### INSTRUCTIONS TO FOLLOW
Can you render the items below as a JSON list of strings, with each line as its own string and blank lines omitted?
__________
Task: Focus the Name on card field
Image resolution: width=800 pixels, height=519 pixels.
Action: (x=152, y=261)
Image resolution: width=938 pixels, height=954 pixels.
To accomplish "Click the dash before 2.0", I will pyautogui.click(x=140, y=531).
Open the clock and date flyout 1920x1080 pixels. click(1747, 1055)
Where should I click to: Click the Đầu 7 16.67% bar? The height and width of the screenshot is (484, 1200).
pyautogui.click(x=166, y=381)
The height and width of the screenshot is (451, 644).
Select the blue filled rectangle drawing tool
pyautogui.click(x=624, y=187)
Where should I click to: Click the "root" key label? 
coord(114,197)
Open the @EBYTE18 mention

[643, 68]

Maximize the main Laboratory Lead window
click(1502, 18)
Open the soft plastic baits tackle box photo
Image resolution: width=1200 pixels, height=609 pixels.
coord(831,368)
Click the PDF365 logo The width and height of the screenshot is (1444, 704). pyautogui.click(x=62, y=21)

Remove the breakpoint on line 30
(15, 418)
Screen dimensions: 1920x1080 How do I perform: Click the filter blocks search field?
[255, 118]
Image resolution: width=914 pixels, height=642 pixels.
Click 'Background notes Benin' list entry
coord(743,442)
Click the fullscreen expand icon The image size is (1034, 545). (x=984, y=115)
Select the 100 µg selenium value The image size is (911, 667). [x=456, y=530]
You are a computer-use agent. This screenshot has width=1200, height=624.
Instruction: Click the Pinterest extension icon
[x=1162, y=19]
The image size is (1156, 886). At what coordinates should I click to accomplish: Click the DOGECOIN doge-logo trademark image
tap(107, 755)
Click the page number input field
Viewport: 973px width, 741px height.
__________
### FULL SOLUTION
[
  "Task: Focus the Name on card field",
  "Image resolution: width=800 pixels, height=519 pixels.",
  "Action: (x=152, y=261)",
  "Image resolution: width=938 pixels, height=954 pixels.",
  "To accomplish \"Click the dash before 2.0\", I will pyautogui.click(x=140, y=531).",
  "Open the clock and date flyout 1920x1080 pixels. click(1747, 1055)",
  "Where should I click to: Click the Đầu 7 16.67% bar? The height and width of the screenshot is (484, 1200).",
  "pyautogui.click(x=166, y=381)",
  "The height and width of the screenshot is (451, 644).",
  "Select the blue filled rectangle drawing tool",
  "pyautogui.click(x=624, y=187)",
  "Where should I click to: Click the \"root\" key label? ",
  "coord(114,197)",
  "Open the @EBYTE18 mention",
  "[643, 68]",
  "Maximize the main Laboratory Lead window",
  "click(1502, 18)",
  "Open the soft plastic baits tackle box photo",
  "Image resolution: width=1200 pixels, height=609 pixels.",
  "coord(831,368)",
  "Click the PDF365 logo The width and height of the screenshot is (1444, 704). pyautogui.click(x=62, y=21)",
  "Remove the breakpoint on line 30",
  "(15, 418)",
  "Screen dimensions: 1920x1080 How do I perform: Click the filter blocks search field?",
  "[255, 118]",
  "Image resolution: width=914 pixels, height=642 pixels.",
  "Click 'Background notes Benin' list entry",
  "coord(743,442)",
  "Click the fullscreen expand icon The image size is (1034, 545). (x=984, y=115)",
  "Select the 100 µg selenium value The image size is (911, 667). [x=456, y=530]",
  "You are a computer-use agent. This screenshot has width=1200, height=624.",
  "Instruction: Click the Pinterest extension icon",
  "[x=1162, y=19]",
  "The image size is (1156, 886). At what coordinates should I click to accomplish: Click the DOGECOIN doge-logo trademark image",
  "tap(107, 755)",
  "Click the page number input field",
  "Viewport: 973px width, 741px height."
]